Proponents of observational (“active surveillance”) protocols really hate it when bioethicists yell “Tuskegee” in a crowded clinic. But unfortunately, I need to go there because that’s where this is going when you factor in the widening gap in healthcare disparities, poor access to genetic screening for BRCA1 and 2 mutations (costs range from $500-4000), and the dozens of barriers to informed consent that include low literacy, low numeracy, and non-English speaking patients. Few know about “Tuskegee India” – a U.S. funded cervical cancer study in the late 1990s that repeated Tuskegee’s design flaws. Here, over 250 vulnerable women in unscreened control groups — without proper consent — died from cervical cancer in a study designed to look at whether screening made a difference — when we already knew that it did. See: http://www.al.com/opinion/index.ssf/2015/06/india_cervical_cancer_testing.html

If you’re going to change breast cancer screening guidelines, it must be balanced with improved access. Since so many vulnerable populations do not have access to women’s healthcare, it’s ethically problematic to change guidelines to avoid over-diagnosis and over-treatment when so much under-treatment exists. At least 15 million U.S. women have no healthcare access at all (not including undocumented women), while breast cancer continues to affect African American women disproportionately due to both initial access and follow up. See:

The ACS Guidelines even admit: In the United States, barriers to access continue to exist among low-income or uninsured women, those without a usual source of care, or those residing in rural counties.

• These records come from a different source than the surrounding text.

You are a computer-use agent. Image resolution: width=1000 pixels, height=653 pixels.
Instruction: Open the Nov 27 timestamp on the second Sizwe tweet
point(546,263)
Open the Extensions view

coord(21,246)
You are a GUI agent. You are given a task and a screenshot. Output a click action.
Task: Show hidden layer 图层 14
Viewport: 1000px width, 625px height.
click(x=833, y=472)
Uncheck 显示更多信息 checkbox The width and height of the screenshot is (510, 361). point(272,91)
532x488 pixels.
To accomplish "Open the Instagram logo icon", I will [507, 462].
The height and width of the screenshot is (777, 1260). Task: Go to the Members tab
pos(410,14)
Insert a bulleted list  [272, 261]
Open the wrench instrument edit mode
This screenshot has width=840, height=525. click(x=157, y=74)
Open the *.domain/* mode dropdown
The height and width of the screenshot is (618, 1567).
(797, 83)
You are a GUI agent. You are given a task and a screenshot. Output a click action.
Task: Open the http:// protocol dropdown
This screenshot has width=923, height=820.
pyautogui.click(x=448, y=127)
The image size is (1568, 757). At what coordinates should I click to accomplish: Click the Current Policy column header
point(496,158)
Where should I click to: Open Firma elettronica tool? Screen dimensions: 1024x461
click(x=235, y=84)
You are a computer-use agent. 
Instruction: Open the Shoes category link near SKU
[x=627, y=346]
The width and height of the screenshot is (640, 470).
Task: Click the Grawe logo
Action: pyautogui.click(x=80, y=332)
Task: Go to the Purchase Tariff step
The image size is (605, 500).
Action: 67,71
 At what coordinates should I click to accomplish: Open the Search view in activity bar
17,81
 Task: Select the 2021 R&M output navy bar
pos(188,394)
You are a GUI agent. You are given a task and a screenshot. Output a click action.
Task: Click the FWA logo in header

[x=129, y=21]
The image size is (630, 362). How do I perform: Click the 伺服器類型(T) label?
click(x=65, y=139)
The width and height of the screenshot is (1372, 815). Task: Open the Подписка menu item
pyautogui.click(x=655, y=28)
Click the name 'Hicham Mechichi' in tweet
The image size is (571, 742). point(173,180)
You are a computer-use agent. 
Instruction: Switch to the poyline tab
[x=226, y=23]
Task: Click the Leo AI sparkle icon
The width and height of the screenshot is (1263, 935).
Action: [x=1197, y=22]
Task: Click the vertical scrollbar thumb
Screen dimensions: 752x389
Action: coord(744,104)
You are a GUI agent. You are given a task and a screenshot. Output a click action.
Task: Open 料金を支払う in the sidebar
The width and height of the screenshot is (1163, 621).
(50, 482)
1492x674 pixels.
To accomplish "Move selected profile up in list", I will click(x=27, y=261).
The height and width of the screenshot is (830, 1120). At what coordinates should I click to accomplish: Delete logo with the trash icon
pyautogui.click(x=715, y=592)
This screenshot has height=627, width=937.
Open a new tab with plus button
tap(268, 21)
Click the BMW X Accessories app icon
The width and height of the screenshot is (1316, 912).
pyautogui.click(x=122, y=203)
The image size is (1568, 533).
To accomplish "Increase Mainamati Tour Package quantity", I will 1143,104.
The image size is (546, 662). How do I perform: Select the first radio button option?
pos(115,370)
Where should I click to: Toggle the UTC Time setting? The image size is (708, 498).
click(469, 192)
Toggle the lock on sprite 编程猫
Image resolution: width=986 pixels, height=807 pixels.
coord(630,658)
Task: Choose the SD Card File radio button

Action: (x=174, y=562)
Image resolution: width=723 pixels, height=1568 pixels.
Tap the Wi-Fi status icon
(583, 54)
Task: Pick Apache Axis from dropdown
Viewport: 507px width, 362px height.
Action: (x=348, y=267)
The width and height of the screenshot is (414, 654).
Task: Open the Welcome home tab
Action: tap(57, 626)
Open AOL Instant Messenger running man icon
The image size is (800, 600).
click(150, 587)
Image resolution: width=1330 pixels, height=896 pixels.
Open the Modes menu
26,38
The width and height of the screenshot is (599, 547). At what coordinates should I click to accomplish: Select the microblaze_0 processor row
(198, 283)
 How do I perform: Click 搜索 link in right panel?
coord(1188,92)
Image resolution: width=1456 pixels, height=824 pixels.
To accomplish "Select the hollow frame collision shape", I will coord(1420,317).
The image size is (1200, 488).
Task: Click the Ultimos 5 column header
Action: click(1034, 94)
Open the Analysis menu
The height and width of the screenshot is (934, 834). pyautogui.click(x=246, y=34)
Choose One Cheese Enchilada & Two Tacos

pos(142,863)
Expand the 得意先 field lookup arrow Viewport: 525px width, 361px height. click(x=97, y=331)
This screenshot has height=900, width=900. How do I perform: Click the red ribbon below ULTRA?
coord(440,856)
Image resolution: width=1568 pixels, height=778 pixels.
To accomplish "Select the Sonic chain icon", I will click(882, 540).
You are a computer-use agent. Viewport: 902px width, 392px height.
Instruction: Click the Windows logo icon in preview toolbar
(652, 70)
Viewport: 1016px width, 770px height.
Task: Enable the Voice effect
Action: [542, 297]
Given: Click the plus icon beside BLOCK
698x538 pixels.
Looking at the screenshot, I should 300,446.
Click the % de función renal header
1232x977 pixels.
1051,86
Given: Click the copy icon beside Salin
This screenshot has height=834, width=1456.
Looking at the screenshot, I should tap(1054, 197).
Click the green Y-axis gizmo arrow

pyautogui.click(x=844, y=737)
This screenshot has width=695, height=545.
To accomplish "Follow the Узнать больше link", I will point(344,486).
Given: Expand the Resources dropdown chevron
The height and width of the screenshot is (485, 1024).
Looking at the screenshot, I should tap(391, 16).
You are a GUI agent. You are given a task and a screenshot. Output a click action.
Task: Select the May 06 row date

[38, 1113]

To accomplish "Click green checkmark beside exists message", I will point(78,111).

Telling women to skip their screenings (which include some 5-10% of women in the general population who do not know they are BRCA1 or 2 carriers) is ethically problematic. Telling women with biopsy-confirmed breast tumors that observation is a “reasonable treatment alternative”, when there is not enough evidence to conclude that, is also ethically problematic unless women are told what the risk of doing nothing entails. In our unequal healthcare system, where coverage is not uniform, informed consent my be insufficient, and many are lost to follow-up, these new guidelines are…well… just scary.